The λ-calculus is powerful enough to encode other data types and operations.
Define
true = λx.λy.x false = λx.λy.y
In other words, true and false are curried two-argument functions that just return the first and second argument, respectively. We can then encode the conditional if-then-else as the identity function λx.x:
if-then-else true B C => (λx.x) true B C => true B C => (λx.λy.x) B C => (λy.B) C => B if-then-else false B C => (λx.x) false B C => false B C => (λx.λy.y) B C => (λy.y) C => C
We can define other Boolean operations:
and = λx.λy.xyx or = λx.λy.xxy not = λx.(x false true)
For example,
and true false => (λx.λy.xyx) true false => true false true => (λx.λy.x) false true => false
In OCaml, all the pairing operator ( , ) does is package up two things in such a way that they can be extracted again by fst and snd. To code this in the λ-calculus, we can take two terms A and B and produce a function that will apply another function to them. Define
pair = λx.λy.λc.cxy
If we apply this to A and B we get
pair A B = λc.(c A B)
and this is how we encode the pair (A, B). Now we can extract A and B again by applying this function to true and false, respectively:
(λc.(c A B)) true => true A B => (λx.λy.x) A B => A (λc.(c A B)) false => false A B => (λx.λy.y) A B => B
so we should define
fst = λd.(d true) snd = λd.(d false)
We can encode lists as iterated tuples. Thus :: is the same as pair, hd is fst, and tl is snd. If we define the empty list [] appropriately, we can get a null test. Define
[] = λx.true null = λd.(d λx.λy.false)
Then
null [] => λd.(d λx.λy.false) (λx.true) => (λx.true) (λx.λy.false) => true null (pair A B) => λd.(d λx.λy.false) (λc.(c A B)) => λc.(c A B) (λx.λy.false) => (λx.λy.false) A B => false
In OCaml,
numbers are a built-in primitive type. In the λ-calculus, we have to
encode them as λ-terms. Church came up with a neat way to do this.
His encoding is
called the
0 = λf.λx.x 1 = λf.λx.fx 2 = λf.λx.f(fx) 3 = λf.λx.f(f(fx)) . . . n = λf.λx.f(...(f(f(fx)))...)

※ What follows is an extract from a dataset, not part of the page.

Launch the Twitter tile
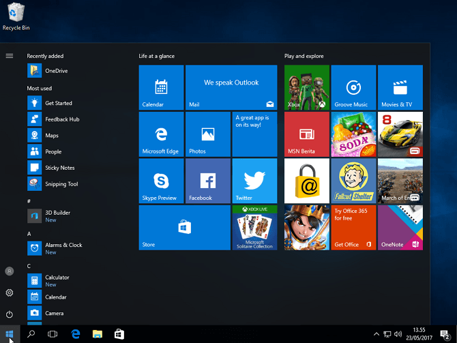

Note that 0 is just false after α-conversion. Let's write fnx as an abbreviation for the term f(...(f(f(fx)))...) with n applications of f. Then
n = λf.λx.fnx
This is nice, but in order to do anything with it, we have to encode arithmetic. Let's start with the simplest operation, namely successor. We would like to define a λ-term add1 that when applied to any Church numeral n produces n+1. Note that
nfx => fnx
so
f(nfx) => f(fnx) = fn+1x
λ-abstracting, we get
λf.λx.f(nfx) => λf.λx.fn+1x = n+1
Therefore we want our successor function to produce λf.λx.f(nfx) from n. Thus we just define
add1 = λn.λf.λx.f(nfx)
How do we test for 0?
isZero = λn.(n λz.false true)
Then
isZero 0 => λn.(n λz.false true) λf.λx.x => λf.λx.x λz.false true => true isZero n+1 => λn.(n λz.false true) λf.λx.fn+1x => λf.λx.fn+1x λz.false true => λx.(λz.false)n+1x true => (λz.false)n+1 true => false
Addition is just iterated successor. Note that
m add1 => λf.λx.fmx add1 => λx.(add1m x)
thus
m add1 n => λx.(add1m x) n => add1m n => m+n
This suggests that we should define
add = λn.λm.(m add1 n)
Multiplication can be defined by iterated addition and exponentiation by iterated multiplication in a similar fashion.
mul = λn.λm.(m (add n) 0) exp = λn.λm.(m (mul n) 1)
Subtraction is more difficult, but it can be done. As above, we start by defining the predecessor function sub1, where
sub1 n+1 = n sub1 0 = 0
Recall from our encoding of lists above that
[] = λx.true [n; n-1; n-2; ...; 2; 1; 0] = pair n [n-1; n-2; ...; 2; 1; 0]
so [...] represents a list in the usual OCaml sense under our encoding. Our approach is to come up with a term F such that
n F [0] => [n; n-1; n-2; ...; 2; 1; 0]
If we can concoct such a term F, then we can take
sub1 = λn.(if-then-else (isZero n) 0 (fst (snd (n F [0]))))
Note that
n F [0] => Fn [0]
so this will work provided for all n we have
F [n; n-1; n-2; ...; 2; 1; 0] => [n+1; n; n-1; n-2; ...; 2; 1; 0]
This can be achieved by defining
F = λx.(pair (add1 (fst x)) x)
Proper subtraction (sub n m = 0 if n < m, n - m if n >= m) can be effected by iterating sub1 exactly as add was defined by iterating add1.